● **WHAT TO PRODUCE**
Reproduce only the lines of the material below that start at the line containing "Image resolution: width=768, height=2488." and stop at the line containing "[region] (384, 2387)". Keep both end lines.

● **EXTRACTED MATERIAL**

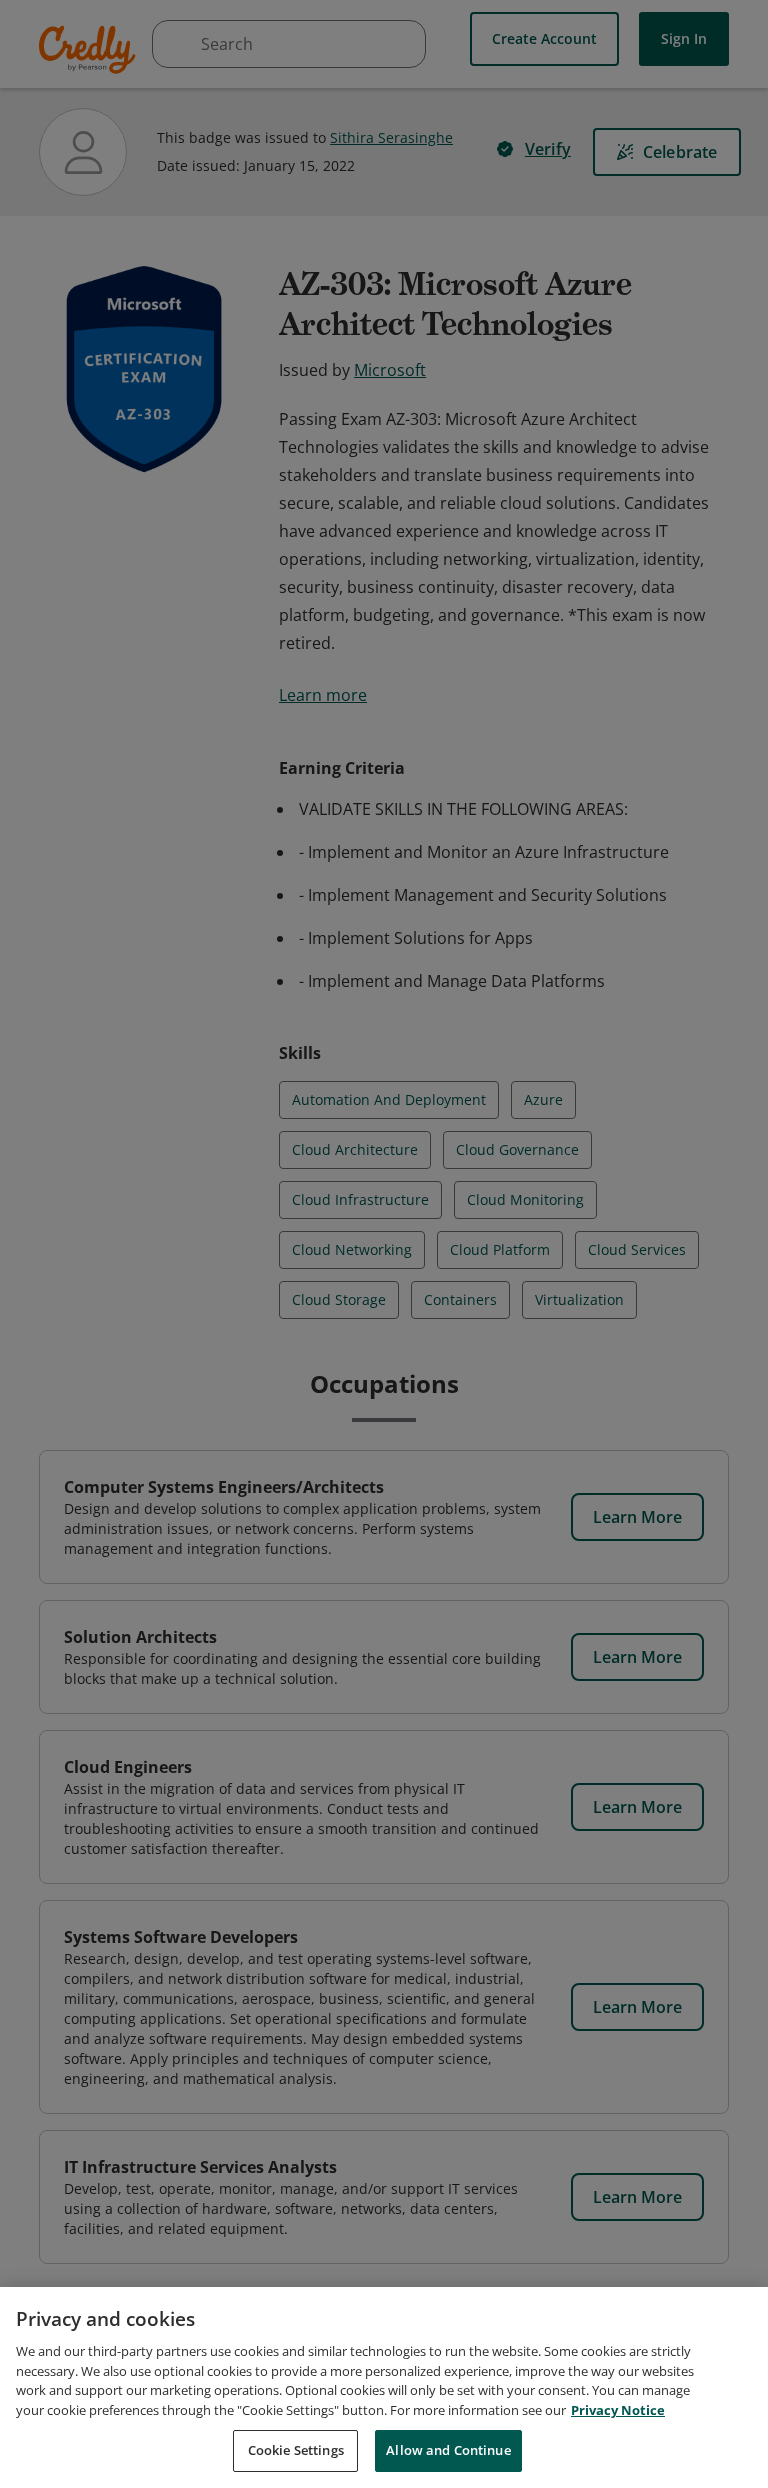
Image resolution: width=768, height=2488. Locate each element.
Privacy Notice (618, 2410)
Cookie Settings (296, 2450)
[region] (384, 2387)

---

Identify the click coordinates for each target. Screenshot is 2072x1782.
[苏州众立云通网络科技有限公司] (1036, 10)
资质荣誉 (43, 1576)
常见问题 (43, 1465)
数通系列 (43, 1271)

● **TASK RESULT**
Image resolution: width=768, height=2488. Locate each element.
Privacy Notice (618, 2410)
Cookie Settings (296, 2450)
[region] (384, 2387)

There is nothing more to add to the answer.